■ Short exercise: Copy the lines below exactly as they appear, starting at the line containing "Submit a Facilities" and ending at the line containing "SAS (753, 17)".

Item-finding entries:
....................

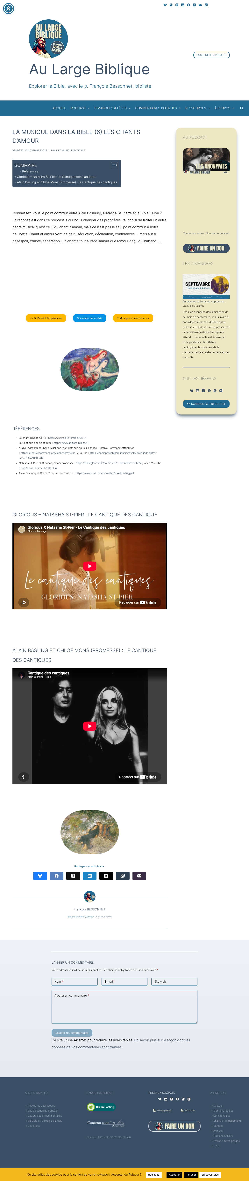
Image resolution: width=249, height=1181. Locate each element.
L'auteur (218, 1105)
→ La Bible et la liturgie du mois (43, 1120)
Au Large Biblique (89, 69)
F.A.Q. (216, 1145)
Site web (160, 981)
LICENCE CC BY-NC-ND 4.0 (114, 1137)
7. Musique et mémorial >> (133, 318)
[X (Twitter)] (106, 876)
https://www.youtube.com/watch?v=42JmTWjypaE (105, 473)
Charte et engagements (227, 1120)
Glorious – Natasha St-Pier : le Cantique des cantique (56, 177)
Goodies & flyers (223, 1135)
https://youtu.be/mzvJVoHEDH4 (38, 468)
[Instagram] (176, 4)
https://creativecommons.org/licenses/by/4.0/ (48, 452)
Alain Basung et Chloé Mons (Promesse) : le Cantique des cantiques (67, 182)
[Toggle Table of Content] (112, 165)
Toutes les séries (193, 233)
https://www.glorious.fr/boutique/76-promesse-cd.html (108, 463)
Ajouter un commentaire (71, 995)
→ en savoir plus (103, 916)
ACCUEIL (59, 108)
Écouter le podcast (217, 233)
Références (30, 171)
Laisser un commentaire (72, 1033)
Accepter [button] (174, 1174)
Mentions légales (223, 1110)
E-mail (109, 981)
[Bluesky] (165, 4)
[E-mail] (200, 4)
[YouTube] (194, 4)
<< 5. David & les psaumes (46, 318)
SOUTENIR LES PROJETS (211, 54)
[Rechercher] (241, 108)
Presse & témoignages (226, 1140)
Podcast (79, 150)
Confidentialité (222, 1115)
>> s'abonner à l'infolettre (206, 403)
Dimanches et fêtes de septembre (203, 301)
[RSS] (206, 4)
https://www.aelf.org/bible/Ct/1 (71, 442)
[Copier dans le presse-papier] (123, 876)
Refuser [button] (191, 1174)
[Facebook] (188, 4)
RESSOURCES (195, 108)
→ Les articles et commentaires (43, 1115)
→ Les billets (32, 1125)
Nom (58, 981)
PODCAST (78, 108)
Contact (218, 1125)
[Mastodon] (171, 4)
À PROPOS (222, 108)
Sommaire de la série (89, 318)
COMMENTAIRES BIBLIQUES (156, 108)
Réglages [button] (153, 1174)
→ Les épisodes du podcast (41, 1110)
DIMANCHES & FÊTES (110, 108)
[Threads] (73, 876)
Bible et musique (62, 150)
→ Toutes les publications (40, 1105)
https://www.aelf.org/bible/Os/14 (67, 437)
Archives (218, 1130)
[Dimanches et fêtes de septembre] (206, 286)
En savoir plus (210, 1174)
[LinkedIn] (182, 4)
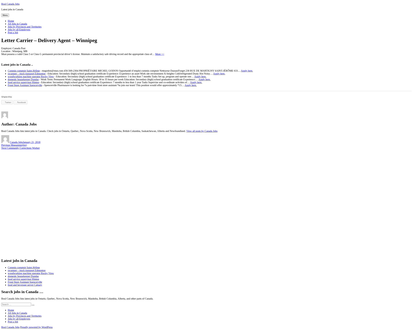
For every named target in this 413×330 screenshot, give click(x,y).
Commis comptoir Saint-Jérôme (24, 70)
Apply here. (247, 70)
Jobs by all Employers (19, 29)
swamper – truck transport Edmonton (26, 73)
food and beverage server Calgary (25, 285)
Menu (5, 15)
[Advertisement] (25, 206)
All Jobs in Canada (17, 23)
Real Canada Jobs (10, 4)
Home (11, 21)
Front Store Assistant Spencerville (25, 85)
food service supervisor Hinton (23, 82)
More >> (159, 54)
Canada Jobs (16, 142)
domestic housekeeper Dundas (23, 79)
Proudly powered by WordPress (36, 327)
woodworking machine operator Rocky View (31, 76)
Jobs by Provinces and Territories (24, 26)
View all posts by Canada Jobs (201, 131)
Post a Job (13, 32)
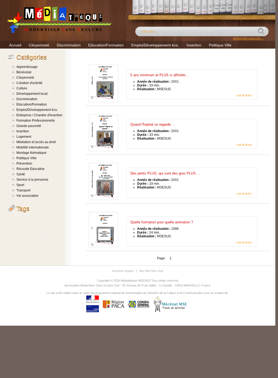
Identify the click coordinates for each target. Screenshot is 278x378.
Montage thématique (31, 153)
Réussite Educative (30, 169)
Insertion (194, 45)
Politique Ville (220, 45)
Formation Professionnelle (35, 120)
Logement (23, 137)
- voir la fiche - (244, 95)
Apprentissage (27, 67)
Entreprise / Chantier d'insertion (39, 115)
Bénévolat (23, 72)
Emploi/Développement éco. (155, 45)
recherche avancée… (248, 38)
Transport (23, 190)
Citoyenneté (39, 45)
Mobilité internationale (32, 147)
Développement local (32, 94)
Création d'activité (29, 83)
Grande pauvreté (28, 126)
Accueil (15, 45)
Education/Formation (106, 45)
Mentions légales (123, 270)
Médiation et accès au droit (36, 142)
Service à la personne (32, 179)
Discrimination (69, 45)
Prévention (24, 163)
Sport (20, 185)
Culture (21, 88)
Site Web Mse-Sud (151, 270)
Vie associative (27, 196)
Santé (20, 174)
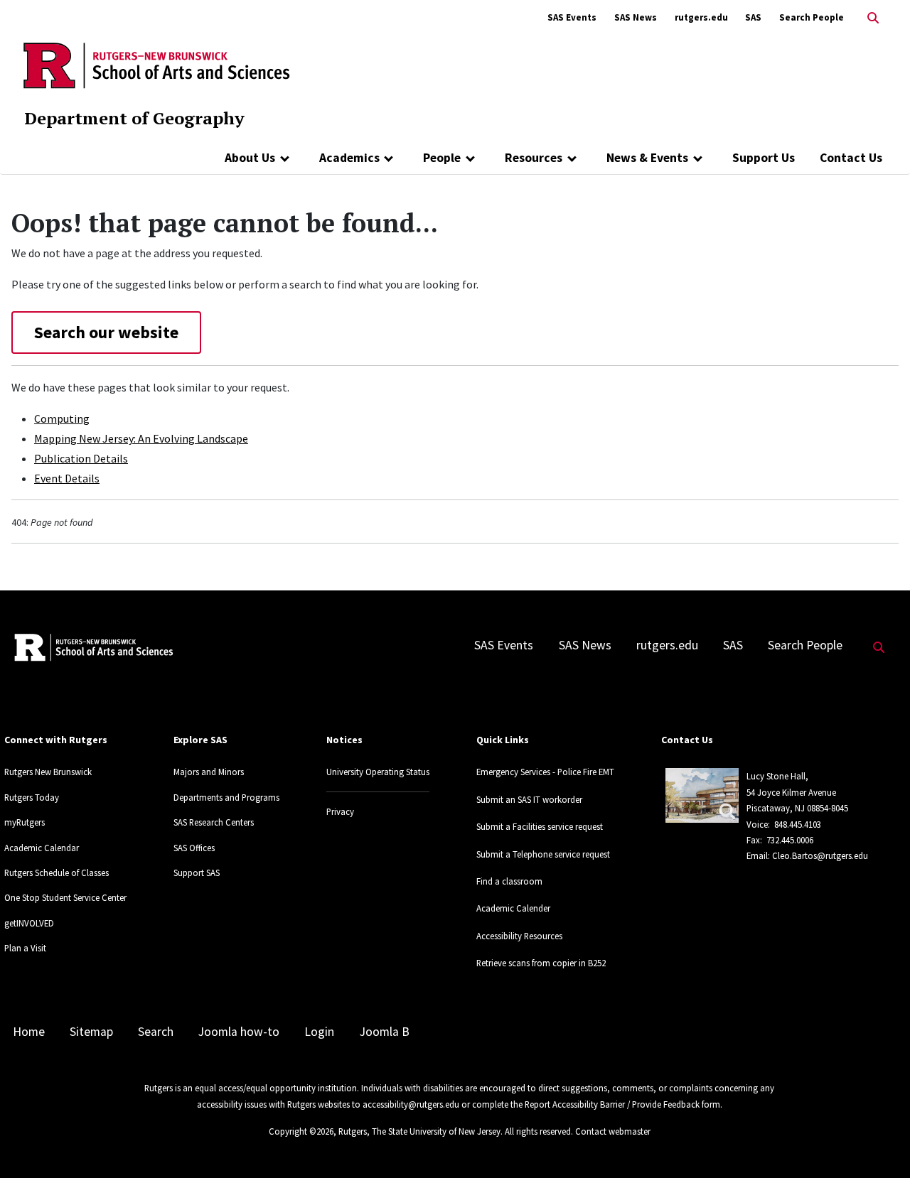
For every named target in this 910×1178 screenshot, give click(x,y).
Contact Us (851, 158)
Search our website (106, 332)
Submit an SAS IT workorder (529, 799)
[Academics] (389, 157)
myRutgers (24, 822)
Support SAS (196, 872)
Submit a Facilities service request (539, 826)
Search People (811, 17)
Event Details (67, 478)
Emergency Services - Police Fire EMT (545, 771)
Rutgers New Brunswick (48, 771)
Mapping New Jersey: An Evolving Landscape (141, 438)
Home (29, 1031)
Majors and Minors (208, 771)
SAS (753, 17)
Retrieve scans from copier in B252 (541, 962)
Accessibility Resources (519, 935)
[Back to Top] (879, 1143)
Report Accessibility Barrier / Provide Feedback (612, 1104)
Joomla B (385, 1031)
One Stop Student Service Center (65, 897)
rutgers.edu (701, 17)
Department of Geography (134, 118)
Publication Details (81, 458)
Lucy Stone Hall (775, 776)
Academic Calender (513, 908)
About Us (250, 158)
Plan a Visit (25, 947)
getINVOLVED (29, 923)
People (442, 158)
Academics (349, 158)
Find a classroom (509, 881)
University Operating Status (377, 771)
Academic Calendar (41, 847)
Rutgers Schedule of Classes (56, 872)
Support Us (763, 158)
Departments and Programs (226, 797)
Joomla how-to (238, 1031)
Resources (533, 158)
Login (319, 1031)
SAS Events (571, 17)
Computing (62, 418)
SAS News (635, 17)
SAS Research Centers (213, 822)
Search (155, 1031)
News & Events (647, 158)
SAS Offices (194, 847)
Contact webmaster (613, 1131)
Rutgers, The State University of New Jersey (419, 1131)
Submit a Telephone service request (543, 854)
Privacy (340, 811)
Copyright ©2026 (301, 1131)
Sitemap (91, 1031)
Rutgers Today (31, 797)
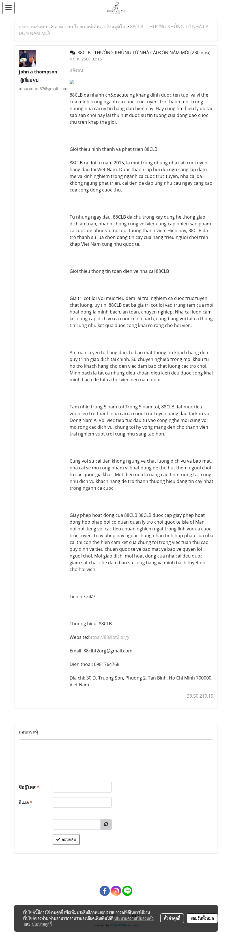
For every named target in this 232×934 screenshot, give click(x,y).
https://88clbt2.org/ (109, 637)
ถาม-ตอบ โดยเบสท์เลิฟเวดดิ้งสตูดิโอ (90, 26)
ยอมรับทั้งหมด (202, 918)
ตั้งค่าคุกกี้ (172, 918)
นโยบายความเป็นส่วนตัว (134, 918)
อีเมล (26, 802)
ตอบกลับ (68, 839)
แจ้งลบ (76, 70)
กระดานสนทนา (34, 26)
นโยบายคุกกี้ (42, 924)
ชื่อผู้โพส (29, 787)
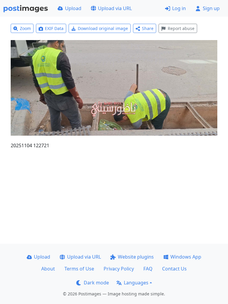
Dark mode (96, 282)
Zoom (25, 28)
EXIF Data (54, 28)
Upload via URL (115, 8)
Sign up (211, 8)
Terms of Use (79, 268)
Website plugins (136, 257)
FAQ (148, 268)
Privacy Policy (119, 268)
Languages (136, 282)
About (48, 268)
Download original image (103, 28)
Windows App (185, 257)
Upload (73, 8)
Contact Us (174, 268)
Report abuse (181, 28)
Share (147, 28)
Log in (179, 8)
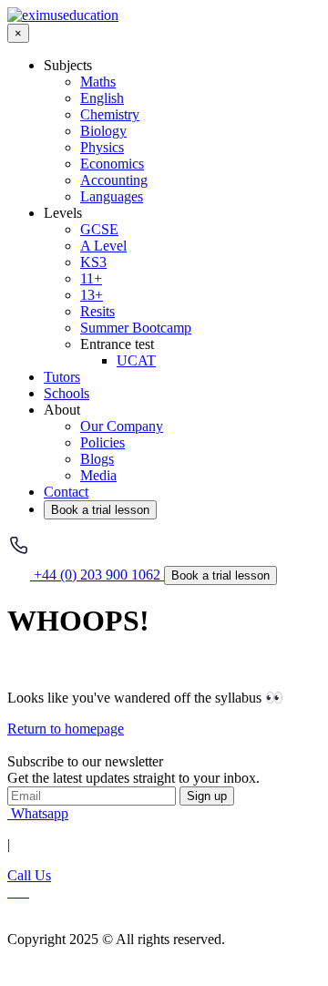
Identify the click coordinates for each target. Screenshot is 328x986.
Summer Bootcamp (135, 327)
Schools (66, 393)
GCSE (99, 229)
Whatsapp (37, 813)
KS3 (93, 262)
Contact (66, 491)
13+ (91, 295)
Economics (112, 163)
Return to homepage (65, 728)
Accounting (114, 180)
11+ (91, 278)
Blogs (97, 459)
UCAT (136, 360)
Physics (102, 147)
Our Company (121, 426)
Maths (98, 81)
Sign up (207, 796)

....................

■ Solution for this problem:
Submit a Facilities service request (539, 826)
Search People (811, 17)
Event Details (67, 478)
Emergency Services - Police Fire EMT (545, 771)
Rutgers New Brunswick (48, 771)
Mapping New Jersey: An Evolving Landscape (141, 438)
Home (29, 1031)
Majors and Minors (208, 771)
SAS (753, 17)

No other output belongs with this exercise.